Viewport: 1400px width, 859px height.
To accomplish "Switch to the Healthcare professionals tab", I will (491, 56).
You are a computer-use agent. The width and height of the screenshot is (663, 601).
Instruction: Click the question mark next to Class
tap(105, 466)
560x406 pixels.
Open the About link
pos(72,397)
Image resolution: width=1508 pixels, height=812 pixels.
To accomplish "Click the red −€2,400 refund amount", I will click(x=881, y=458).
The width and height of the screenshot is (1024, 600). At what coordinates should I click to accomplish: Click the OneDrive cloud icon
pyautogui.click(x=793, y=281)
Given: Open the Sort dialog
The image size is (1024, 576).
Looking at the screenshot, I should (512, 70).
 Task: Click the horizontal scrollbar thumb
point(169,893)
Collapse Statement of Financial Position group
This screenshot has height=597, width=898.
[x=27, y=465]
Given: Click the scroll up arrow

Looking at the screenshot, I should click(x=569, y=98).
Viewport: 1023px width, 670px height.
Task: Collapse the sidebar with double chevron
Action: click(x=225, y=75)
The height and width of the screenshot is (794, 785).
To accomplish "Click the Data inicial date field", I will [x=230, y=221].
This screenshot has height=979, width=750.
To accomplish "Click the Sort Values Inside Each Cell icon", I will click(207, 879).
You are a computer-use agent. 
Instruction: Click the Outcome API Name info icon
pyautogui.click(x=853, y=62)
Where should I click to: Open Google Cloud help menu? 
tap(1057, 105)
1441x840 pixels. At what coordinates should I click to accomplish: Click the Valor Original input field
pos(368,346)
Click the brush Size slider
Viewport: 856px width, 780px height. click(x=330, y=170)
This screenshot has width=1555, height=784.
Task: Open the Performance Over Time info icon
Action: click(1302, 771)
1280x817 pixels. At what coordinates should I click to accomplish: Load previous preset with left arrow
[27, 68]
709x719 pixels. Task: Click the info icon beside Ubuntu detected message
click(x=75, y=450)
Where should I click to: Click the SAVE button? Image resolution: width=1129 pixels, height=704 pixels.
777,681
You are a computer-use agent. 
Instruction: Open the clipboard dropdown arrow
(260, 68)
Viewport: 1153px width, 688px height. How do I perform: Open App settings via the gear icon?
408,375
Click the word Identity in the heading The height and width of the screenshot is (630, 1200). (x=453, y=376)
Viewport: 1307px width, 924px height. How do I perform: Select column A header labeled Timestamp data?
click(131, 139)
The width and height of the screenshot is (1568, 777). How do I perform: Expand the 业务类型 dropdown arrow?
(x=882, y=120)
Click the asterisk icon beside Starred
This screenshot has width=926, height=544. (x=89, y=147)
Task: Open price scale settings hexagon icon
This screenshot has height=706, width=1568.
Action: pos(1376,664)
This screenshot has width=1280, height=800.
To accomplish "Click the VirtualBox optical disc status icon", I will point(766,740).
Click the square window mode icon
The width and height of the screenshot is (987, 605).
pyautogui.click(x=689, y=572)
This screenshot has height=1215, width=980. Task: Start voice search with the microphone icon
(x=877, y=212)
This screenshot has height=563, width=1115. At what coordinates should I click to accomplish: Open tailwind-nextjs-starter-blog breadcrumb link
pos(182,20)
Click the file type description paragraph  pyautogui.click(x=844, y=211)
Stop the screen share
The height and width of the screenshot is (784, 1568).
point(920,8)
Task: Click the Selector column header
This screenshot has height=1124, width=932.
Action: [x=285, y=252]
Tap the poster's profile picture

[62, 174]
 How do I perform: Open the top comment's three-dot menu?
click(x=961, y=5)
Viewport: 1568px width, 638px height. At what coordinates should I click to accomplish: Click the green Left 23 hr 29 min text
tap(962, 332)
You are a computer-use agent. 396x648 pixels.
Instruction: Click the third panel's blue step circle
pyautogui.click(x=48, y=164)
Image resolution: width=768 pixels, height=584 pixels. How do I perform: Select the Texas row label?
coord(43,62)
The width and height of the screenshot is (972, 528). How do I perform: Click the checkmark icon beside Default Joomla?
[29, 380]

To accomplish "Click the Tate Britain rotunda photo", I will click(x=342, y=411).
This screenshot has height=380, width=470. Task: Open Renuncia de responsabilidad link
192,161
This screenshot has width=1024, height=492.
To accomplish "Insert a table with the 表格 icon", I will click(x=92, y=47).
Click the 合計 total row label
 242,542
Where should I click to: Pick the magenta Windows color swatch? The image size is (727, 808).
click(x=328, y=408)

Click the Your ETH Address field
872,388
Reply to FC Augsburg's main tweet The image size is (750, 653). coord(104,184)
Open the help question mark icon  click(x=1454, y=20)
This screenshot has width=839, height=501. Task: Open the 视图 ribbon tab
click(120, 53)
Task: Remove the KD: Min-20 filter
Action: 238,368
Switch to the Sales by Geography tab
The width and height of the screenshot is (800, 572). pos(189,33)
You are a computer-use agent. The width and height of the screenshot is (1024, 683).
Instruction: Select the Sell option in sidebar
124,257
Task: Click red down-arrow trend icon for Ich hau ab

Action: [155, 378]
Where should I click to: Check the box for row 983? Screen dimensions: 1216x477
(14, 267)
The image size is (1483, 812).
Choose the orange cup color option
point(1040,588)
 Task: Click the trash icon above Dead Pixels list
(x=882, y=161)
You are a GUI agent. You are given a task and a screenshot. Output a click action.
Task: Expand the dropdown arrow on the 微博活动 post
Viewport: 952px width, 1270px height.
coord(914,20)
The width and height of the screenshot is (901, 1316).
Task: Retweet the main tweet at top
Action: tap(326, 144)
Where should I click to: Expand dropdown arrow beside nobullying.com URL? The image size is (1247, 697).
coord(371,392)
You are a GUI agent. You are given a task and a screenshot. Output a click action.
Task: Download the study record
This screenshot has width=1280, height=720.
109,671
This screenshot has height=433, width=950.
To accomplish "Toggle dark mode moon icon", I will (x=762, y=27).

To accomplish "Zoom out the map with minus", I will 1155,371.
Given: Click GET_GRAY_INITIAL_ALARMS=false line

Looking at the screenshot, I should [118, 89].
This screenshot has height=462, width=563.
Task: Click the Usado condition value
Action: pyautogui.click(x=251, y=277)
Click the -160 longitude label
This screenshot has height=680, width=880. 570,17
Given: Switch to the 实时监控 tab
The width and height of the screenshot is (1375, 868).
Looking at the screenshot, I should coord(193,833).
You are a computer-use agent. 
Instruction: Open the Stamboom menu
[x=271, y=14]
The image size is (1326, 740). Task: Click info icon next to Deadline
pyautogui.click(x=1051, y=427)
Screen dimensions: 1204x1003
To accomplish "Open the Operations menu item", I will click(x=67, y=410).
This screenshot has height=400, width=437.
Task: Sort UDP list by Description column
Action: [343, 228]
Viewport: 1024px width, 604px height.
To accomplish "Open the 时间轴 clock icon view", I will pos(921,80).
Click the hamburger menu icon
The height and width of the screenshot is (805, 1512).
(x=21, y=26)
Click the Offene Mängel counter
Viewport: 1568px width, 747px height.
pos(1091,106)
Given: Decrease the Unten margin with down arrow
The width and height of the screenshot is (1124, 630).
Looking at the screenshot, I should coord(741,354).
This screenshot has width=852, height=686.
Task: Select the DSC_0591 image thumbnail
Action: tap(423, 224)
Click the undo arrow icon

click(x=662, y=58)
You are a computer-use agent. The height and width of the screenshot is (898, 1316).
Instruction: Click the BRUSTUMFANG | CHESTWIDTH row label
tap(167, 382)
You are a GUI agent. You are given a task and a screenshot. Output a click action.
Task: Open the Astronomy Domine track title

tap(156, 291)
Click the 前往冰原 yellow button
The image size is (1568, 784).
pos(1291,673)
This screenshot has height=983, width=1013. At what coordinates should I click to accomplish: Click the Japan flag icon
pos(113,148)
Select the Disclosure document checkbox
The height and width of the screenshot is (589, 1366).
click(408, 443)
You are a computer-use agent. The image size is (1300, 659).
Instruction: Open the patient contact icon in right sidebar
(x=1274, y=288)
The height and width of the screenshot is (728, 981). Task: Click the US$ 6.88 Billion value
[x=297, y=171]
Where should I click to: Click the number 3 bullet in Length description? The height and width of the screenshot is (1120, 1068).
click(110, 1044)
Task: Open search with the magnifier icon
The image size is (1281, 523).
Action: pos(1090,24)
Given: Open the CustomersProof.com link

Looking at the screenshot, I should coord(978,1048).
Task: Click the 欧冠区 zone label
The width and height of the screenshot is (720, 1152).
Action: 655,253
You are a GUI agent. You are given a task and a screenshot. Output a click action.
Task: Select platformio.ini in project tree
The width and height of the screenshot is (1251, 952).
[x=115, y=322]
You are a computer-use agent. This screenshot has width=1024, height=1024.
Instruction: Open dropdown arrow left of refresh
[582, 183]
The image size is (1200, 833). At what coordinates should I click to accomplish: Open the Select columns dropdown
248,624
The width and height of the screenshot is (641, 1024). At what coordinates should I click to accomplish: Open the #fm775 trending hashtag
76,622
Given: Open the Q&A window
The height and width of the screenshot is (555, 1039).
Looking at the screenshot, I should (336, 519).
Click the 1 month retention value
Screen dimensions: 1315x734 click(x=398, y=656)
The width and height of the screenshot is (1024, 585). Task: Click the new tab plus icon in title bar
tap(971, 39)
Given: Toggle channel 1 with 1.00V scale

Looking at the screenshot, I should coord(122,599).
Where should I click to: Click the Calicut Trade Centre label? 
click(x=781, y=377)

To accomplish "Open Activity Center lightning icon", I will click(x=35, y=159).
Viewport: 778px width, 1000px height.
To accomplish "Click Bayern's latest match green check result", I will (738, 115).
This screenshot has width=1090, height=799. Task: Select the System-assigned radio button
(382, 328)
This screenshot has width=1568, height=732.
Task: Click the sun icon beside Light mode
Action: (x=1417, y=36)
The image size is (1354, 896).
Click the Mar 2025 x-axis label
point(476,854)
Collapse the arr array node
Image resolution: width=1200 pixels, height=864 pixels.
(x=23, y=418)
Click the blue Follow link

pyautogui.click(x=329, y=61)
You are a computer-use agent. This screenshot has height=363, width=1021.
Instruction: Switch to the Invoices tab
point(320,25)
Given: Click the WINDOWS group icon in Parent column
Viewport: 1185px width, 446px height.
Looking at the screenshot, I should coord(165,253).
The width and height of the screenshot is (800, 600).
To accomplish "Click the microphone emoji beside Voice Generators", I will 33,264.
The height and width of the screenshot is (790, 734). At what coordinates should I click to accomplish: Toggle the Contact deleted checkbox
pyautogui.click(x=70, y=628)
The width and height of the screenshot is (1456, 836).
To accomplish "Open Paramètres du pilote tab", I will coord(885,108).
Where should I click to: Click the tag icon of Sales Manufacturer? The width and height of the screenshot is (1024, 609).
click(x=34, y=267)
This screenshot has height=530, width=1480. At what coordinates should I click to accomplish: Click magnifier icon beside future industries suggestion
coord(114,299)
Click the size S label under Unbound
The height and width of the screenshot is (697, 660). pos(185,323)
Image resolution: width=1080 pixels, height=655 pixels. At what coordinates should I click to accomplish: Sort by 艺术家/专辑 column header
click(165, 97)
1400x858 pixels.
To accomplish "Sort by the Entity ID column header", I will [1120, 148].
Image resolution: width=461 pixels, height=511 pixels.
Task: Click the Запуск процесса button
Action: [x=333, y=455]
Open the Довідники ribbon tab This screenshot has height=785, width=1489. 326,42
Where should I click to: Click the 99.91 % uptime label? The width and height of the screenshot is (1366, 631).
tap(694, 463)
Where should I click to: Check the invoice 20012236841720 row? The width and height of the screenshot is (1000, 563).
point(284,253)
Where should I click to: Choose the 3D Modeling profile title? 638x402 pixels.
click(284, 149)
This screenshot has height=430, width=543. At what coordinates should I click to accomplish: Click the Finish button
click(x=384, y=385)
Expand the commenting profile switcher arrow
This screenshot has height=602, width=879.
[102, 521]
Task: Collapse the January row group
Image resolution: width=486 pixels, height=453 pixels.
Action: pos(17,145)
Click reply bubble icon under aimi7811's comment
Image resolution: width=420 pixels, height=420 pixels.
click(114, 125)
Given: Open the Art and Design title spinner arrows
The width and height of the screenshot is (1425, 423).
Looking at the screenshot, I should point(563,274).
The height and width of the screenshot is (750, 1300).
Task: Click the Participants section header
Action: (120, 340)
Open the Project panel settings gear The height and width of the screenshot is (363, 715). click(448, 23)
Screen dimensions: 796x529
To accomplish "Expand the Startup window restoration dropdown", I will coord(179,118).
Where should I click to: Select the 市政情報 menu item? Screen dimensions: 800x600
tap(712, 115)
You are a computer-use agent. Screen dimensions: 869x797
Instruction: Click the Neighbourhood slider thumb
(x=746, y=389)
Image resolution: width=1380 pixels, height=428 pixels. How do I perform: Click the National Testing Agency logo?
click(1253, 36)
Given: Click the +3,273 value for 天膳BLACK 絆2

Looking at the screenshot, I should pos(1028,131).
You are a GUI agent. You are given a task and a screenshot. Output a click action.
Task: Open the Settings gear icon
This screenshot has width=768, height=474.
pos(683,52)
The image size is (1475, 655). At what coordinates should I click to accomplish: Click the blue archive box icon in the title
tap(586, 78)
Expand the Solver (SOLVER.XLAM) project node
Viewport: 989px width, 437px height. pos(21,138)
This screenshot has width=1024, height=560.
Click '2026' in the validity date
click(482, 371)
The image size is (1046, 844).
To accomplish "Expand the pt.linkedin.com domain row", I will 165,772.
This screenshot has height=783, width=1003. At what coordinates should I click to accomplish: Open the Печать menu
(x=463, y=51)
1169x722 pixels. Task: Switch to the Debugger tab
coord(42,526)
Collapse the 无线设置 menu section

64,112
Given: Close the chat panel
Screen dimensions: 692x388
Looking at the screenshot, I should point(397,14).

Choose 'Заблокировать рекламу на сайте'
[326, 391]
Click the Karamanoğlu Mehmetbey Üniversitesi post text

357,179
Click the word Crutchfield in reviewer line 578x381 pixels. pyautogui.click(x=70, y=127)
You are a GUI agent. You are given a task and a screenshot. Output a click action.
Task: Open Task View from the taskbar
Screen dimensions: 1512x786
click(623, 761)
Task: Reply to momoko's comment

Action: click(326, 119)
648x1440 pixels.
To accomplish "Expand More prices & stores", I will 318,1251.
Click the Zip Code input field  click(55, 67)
--
PROBLEM TO WORK ON: For the string "word", show each line of the entries above where it occurs.

WRITTEN SOLUTION:
Click the word Identity in the heading The height and width of the screenshot is (630, 1200). (x=453, y=376)
Click the word Crutchfield in reviewer line 578x381 pixels. pyautogui.click(x=70, y=127)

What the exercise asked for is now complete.